Although a stereoscopic image has been described in the present embodiment, a variable image (changing picture) can be obtained by making the image data cut out by the mask not the plural image data having parallax but completely different image data. Needless to say. It is also possible to use line-shaped slits having the same pitch instead of the lenticular lens. Further, in the present embodiment, all the image data A, B and C are cut out with a mask, and the cut out image data A ₁ , B ₁ and C ₁ are created and combined, but only the image data A and B are image data. disconnect off the a _1, B _1, the image data a ₁ such that the positional relationship shown in FIG 7 on the image data C, B ₁ may be synthesized assign the.

[0027]

As described above, according to the present invention, an optical composition process, that is, a laborious operation such as composition on another film while moving at a slight pitch through a lenticular lens is required. Instead, it is possible to easily create the stereoscopic image data for the stereoscopic image sheet.

Further, since the pitch of the mask comb portion for cutting out the image data for composition can be freely set,
The quality of the stereoscopic image can be improved by matching the pitch of the lenticular lens when creating the stereoscopic image.

Furthermore, since desired image data can be selected from a plurality of image data stored in the parallax image storage means, a stereoscopic image sheet can be created without being influenced by the resolution of the output means. Image data for stereoscopic viewing can be created.

[Brief description of drawings]

FIG. 1 is a block diagram showing a configuration of the present invention.

FIG. 2 is a block diagram showing a schematic configuration of an embodiment of the present invention.

FIG. 3 is a flowchart showing the operation of the embodiment.

FIG. 4 is a diagram showing a mask of the present invention.

FIG. 5 is a diagram showing image data having parallax according to the embodiment.

FIG. 6 is a diagram showing positions to which the masks of the same embodiment are allocated.

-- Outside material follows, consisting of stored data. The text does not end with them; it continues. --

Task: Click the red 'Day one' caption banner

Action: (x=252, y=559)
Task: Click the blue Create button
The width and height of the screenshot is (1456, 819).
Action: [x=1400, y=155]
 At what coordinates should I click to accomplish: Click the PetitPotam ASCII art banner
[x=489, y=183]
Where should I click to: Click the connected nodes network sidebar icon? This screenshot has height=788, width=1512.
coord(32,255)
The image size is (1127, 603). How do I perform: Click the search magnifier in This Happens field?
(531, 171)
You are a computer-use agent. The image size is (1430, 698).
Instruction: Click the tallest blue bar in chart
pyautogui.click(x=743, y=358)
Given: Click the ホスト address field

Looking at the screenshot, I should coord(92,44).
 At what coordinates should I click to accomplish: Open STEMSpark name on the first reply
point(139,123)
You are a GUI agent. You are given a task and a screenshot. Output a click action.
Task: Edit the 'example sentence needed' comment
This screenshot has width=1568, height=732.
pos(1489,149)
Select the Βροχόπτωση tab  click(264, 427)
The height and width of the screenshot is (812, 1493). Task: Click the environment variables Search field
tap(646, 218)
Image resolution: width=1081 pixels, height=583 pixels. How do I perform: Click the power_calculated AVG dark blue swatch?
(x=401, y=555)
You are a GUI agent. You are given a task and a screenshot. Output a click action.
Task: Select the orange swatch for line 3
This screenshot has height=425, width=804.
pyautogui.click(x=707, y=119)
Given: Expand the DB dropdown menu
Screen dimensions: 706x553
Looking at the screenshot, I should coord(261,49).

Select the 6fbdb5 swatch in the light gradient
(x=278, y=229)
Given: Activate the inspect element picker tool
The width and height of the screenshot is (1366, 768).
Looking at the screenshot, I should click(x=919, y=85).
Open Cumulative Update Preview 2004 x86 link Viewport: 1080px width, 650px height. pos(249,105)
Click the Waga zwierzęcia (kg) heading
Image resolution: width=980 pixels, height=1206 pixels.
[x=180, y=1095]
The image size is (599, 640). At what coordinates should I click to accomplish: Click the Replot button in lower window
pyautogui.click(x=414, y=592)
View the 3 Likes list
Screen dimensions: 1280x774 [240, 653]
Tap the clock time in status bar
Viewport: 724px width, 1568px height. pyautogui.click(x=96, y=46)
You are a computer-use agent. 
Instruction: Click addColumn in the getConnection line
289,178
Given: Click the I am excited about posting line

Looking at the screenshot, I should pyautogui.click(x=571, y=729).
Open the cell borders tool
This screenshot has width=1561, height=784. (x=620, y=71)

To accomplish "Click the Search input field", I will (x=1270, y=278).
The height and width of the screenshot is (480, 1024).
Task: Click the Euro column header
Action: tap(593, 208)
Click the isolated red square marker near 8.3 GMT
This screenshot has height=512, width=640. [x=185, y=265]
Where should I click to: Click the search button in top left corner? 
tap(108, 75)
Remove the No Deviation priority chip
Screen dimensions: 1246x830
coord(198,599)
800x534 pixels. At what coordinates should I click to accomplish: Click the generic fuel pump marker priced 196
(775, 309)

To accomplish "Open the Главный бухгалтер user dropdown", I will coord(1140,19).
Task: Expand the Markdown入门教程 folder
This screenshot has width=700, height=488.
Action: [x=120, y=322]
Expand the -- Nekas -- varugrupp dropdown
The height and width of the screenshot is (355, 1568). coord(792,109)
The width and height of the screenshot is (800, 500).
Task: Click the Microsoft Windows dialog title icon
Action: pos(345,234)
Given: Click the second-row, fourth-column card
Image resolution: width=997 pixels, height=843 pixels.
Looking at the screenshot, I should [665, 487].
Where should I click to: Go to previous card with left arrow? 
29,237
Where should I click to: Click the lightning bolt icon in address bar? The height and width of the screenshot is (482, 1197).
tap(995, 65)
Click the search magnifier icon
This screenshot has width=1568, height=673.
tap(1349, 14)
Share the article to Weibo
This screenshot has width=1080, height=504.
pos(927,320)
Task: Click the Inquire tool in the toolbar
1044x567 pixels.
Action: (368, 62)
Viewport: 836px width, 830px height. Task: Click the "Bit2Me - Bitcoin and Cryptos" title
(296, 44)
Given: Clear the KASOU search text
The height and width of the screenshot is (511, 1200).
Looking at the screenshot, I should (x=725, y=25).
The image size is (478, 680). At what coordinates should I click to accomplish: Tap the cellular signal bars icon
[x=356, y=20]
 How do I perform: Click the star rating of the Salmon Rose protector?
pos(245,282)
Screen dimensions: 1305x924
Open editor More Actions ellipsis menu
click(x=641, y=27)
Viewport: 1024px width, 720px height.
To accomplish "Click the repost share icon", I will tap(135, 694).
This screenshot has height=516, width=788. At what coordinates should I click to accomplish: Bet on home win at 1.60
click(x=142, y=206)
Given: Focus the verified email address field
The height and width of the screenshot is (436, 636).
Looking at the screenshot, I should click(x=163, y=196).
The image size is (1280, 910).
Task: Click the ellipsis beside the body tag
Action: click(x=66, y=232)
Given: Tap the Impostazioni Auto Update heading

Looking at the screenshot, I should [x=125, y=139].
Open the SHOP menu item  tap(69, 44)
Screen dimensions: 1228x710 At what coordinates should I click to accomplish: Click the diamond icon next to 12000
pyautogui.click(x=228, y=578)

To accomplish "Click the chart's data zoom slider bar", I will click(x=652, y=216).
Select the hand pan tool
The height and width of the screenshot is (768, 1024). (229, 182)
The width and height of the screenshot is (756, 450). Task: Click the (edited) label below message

FIG. 7 is a diagram showing a position where the cut-out image data of the embodiment is combined.

[Explanation of symbols]

 a: parallax image storage means b: mask means c: mask allocation means d: image cutout means e: cutout image storage means f: image synthesis means g: pitch setting means h: image selection means

 ─────────────────────────────────────────────────── ─── Continuation of front page (72) Inventor Hirotake Tanabe 1-5-1, Taito, Taito-ku, Tokyo Toppan Printing Co., Ltd.

Claims (3)

[Claims] 1. A parallax image storage means for storing a plurality of image data having parallax with each other, a mask means having a comb shape and a constant pitch of a comb portion, and sequentially reading image data stored in the parallax image storage means. Mask allocating means for allocating the mask means to a predetermined position on the image data, image cutting means for cutting out the image data of the portion surrounded by the mask means allocated by the mask allocating means, and cut by the cutting means. A stereoscopic image comprising a cut-out image storage means for temporarily storing the cut-out image data and an image synthesizing means for reading the image data stored in the cut-out image storage means and synthesizing the image data at a predetermined position. Data creation system. 2. The stereoscopic image data creating system according to claim 1, further comprising pitch setting means for setting the pitch of the comb portion of the mask means. 3. An image selection means for selecting desired image data from a plurality of image data stored in the parallax image storage means and outputting the selected image data. The stereoscopic image data creation system described in 2.